Sarah Hobbs translates psychological states to photographs whose trappings are as carefully arranged as a movie set. Give me a disorder, Hobbs suggests, and I will show you its manifestation, whether it’s the downy, cottony confusion of “Memory Loss” or the gooey, chocolate-painted walls of “Obsessiveness.”

These mini-worlds of psychic distress can have profound resonance, but at other times they can seem like the facile punch lines of New Yorker cartoons. “Vanity” is one of several weaker works in the show. Done in pink and rose, the photograph of rows of beauty queen rhinestone crowns placed on pretty pedestals offers little fresh insight into narcissism.

But for the most part, the show Small Problems in Living demonstrates Hobbs’ shrewd ability to represent a world where acquisitiveness and accumulation can result in extreme social distress.

It’s an idea that has timely ripples for the current state of mind that confronts fear of nuclear or biological devastation with cocoons made of duct tape and plastic sheeting and “safe rooms” stashed with Evian and canned chili. Hobbs is right to concentrate her project on the ceilings and encroaching walls of the domestic front as the place where our real psychological battles are fought.

One of the most arresting images in this small body of work is “Indecisiveness.” A single chair is placed with its back to the viewer, squeezed into a small, cell-like room. Tacked to the walls of the claustrophobic space are hundreds of paint samples like the kind anxious home-improvers bring home en masse from Lowe’s in the midst of fix-‘er-up whirlwinds.

In “Hoarding,” psychological distress is represented as a matter of accumulation. In this series of 12 small photographs, Hobbs places evidence of hoarding on the same wooden table: giant aluminum foil balls, packets of Sweet ‘n’ Low, hotel soap and other mysterious packages wrapped in blue fabric.

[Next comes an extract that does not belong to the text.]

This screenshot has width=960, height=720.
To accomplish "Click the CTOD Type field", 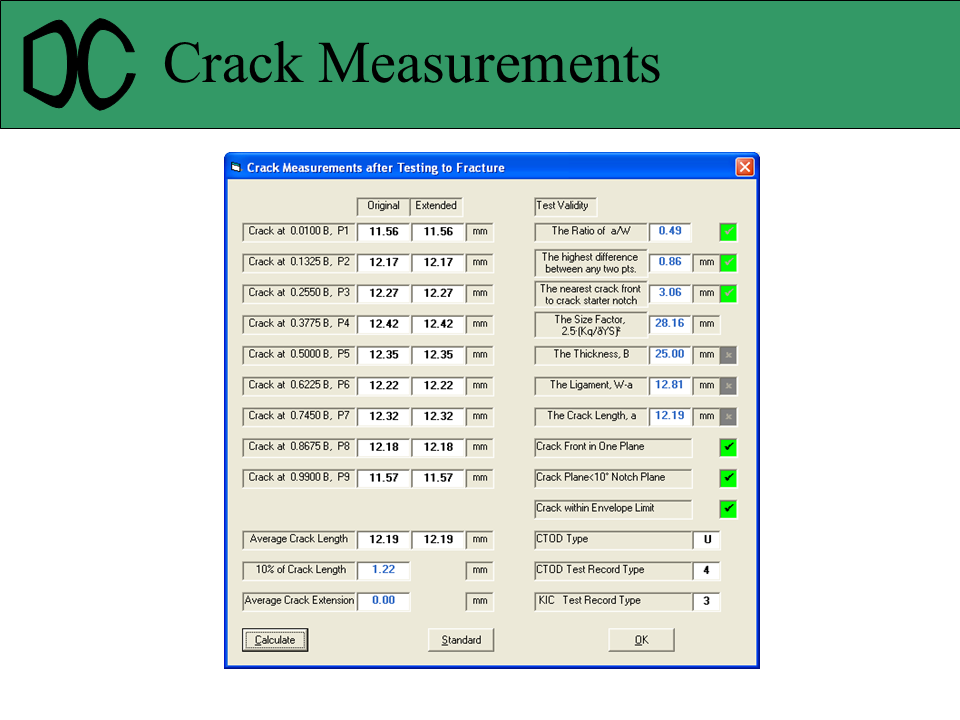I will click(707, 540).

With her clean, simple set design, Hobbs’ images can often play into the same orderly aesthetic of domestic anxiety’s dominatrix, Martha Stewart. But unlike the Stewarts of the world, who suggest consumption and order are a salve to our contemporary malaise, Hobbs shows the problems beneath the modern phenomenon of too much choice. “Indecisiveness” beautifully attests to the entrapping psychic meltdown that confronts Americans, whose plenitude can often feel constricting and confusing.

Small Problems in Living by Sarah Hobbs runs through March 15 at Solomon Projects, 1037 Monroe Drive. Tues.-Sat. 10 a.m.-6 p.m. 404-875-7100.